— Exercise brief —
Please restate the lines shown below exactly, every one of them.
Supplied entries below:
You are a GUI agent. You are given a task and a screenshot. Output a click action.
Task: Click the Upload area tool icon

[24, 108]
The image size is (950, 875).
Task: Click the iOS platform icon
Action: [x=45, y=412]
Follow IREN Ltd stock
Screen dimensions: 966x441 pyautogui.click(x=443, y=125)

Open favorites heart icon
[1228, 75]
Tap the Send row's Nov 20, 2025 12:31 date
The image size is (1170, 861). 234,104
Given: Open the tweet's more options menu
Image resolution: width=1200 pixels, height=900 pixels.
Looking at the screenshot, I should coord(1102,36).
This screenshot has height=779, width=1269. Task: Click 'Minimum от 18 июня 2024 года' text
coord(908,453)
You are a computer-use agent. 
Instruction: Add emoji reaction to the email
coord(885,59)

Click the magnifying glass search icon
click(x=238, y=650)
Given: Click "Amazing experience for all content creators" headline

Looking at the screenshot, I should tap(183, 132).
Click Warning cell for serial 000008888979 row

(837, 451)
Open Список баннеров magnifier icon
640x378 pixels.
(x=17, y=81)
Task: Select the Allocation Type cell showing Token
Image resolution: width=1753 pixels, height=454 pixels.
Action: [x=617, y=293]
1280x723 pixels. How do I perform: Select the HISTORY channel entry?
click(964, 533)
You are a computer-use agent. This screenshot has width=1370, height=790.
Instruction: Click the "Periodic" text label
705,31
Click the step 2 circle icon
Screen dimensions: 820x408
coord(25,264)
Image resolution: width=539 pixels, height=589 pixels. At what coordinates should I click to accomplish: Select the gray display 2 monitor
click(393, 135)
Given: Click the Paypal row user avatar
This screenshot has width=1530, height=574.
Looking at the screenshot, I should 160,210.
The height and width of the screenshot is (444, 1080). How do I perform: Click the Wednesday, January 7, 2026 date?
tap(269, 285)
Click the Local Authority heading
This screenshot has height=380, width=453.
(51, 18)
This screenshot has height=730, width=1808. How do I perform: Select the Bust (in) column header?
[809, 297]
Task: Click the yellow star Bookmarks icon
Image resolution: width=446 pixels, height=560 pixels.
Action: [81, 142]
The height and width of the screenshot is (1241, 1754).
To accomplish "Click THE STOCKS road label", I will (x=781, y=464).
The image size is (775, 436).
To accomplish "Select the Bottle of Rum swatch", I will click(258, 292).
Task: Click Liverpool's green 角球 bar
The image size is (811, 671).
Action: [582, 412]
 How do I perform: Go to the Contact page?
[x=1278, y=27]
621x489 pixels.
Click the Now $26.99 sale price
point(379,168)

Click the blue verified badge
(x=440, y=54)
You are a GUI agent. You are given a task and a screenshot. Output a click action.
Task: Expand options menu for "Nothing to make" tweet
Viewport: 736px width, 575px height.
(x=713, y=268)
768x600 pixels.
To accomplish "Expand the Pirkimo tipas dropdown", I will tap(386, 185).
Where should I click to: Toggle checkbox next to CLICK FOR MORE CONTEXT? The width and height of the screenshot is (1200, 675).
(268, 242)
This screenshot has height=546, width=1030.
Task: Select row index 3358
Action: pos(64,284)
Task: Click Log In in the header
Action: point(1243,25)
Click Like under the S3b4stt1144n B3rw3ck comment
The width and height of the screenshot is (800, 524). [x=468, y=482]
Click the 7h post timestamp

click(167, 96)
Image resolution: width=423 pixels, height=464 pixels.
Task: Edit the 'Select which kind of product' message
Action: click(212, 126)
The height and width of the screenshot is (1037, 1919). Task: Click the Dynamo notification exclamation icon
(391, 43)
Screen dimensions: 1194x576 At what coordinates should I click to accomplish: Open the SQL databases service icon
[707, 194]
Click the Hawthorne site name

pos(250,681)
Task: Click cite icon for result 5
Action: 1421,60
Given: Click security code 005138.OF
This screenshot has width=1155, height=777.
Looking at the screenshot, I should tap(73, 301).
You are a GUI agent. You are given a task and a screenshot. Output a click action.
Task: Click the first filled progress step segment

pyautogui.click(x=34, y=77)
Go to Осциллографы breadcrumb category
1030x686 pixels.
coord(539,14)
End of Supplied entries.
— Answer section —
You are a GUI agent. You are given a task and a screenshot. Output a click action.
Task: Click the Upload area tool icon

[24, 108]
The image size is (950, 875).
Task: Click the iOS platform icon
Action: [x=45, y=412]
Follow IREN Ltd stock
Screen dimensions: 966x441 pyautogui.click(x=443, y=125)

Open favorites heart icon
[1228, 75]
Tap the Send row's Nov 20, 2025 12:31 date
The image size is (1170, 861). 234,104
Given: Open the tweet's more options menu
Image resolution: width=1200 pixels, height=900 pixels.
Looking at the screenshot, I should coord(1102,36).
This screenshot has height=779, width=1269. Task: Click 'Minimum от 18 июня 2024 года' text
coord(908,453)
You are a computer-use agent. 
Instruction: Add emoji reaction to the email
coord(885,59)

Click the magnifying glass search icon
click(x=238, y=650)
Given: Click "Amazing experience for all content creators" headline

Looking at the screenshot, I should tap(183, 132).
Click Warning cell for serial 000008888979 row

(837, 451)
Open Список баннеров magnifier icon
640x378 pixels.
(x=17, y=81)
Task: Select the Allocation Type cell showing Token
Image resolution: width=1753 pixels, height=454 pixels.
Action: [x=617, y=293]
1280x723 pixels. How do I perform: Select the HISTORY channel entry?
click(964, 533)
You are a computer-use agent. This screenshot has width=1370, height=790.
Instruction: Click the "Periodic" text label
705,31
Click the step 2 circle icon
Screen dimensions: 820x408
coord(25,264)
Image resolution: width=539 pixels, height=589 pixels. At what coordinates should I click to accomplish: Select the gray display 2 monitor
click(393, 135)
Given: Click the Paypal row user avatar
This screenshot has width=1530, height=574.
Looking at the screenshot, I should 160,210.
The height and width of the screenshot is (444, 1080). How do I perform: Click the Wednesday, January 7, 2026 date?
tap(269, 285)
Click the Local Authority heading
This screenshot has height=380, width=453.
(51, 18)
This screenshot has height=730, width=1808. How do I perform: Select the Bust (in) column header?
[809, 297]
Task: Click the yellow star Bookmarks icon
Image resolution: width=446 pixels, height=560 pixels.
Action: [81, 142]
The height and width of the screenshot is (1241, 1754).
To accomplish "Click THE STOCKS road label", I will (x=781, y=464).
The image size is (775, 436).
To accomplish "Select the Bottle of Rum swatch", I will click(258, 292).
Task: Click Liverpool's green 角球 bar
The image size is (811, 671).
Action: [582, 412]
 How do I perform: Go to the Contact page?
[x=1278, y=27]
621x489 pixels.
Click the Now $26.99 sale price
point(379,168)

Click the blue verified badge
(x=440, y=54)
You are a GUI agent. You are given a task and a screenshot. Output a click action.
Task: Expand options menu for "Nothing to make" tweet
Viewport: 736px width, 575px height.
(x=713, y=268)
768x600 pixels.
To accomplish "Expand the Pirkimo tipas dropdown", I will tap(386, 185).
Where should I click to: Toggle checkbox next to CLICK FOR MORE CONTEXT? The width and height of the screenshot is (1200, 675).
(268, 242)
This screenshot has height=546, width=1030.
Task: Select row index 3358
Action: pos(64,284)
Task: Click Log In in the header
Action: point(1243,25)
Click Like under the S3b4stt1144n B3rw3ck comment
The width and height of the screenshot is (800, 524). [x=468, y=482]
Click the 7h post timestamp

click(167, 96)
Image resolution: width=423 pixels, height=464 pixels.
Task: Edit the 'Select which kind of product' message
Action: click(212, 126)
The height and width of the screenshot is (1037, 1919). Task: Click the Dynamo notification exclamation icon
(391, 43)
Screen dimensions: 1194x576 At what coordinates should I click to accomplish: Open the SQL databases service icon
[707, 194]
Click the Hawthorne site name

pos(250,681)
Task: Click cite icon for result 5
Action: 1421,60
Given: Click security code 005138.OF
This screenshot has width=1155, height=777.
Looking at the screenshot, I should tap(73, 301).
You are a GUI agent. You are given a task and a screenshot. Output a click action.
Task: Click the first filled progress step segment

pyautogui.click(x=34, y=77)
Go to Осциллографы breadcrumb category
1030x686 pixels.
coord(539,14)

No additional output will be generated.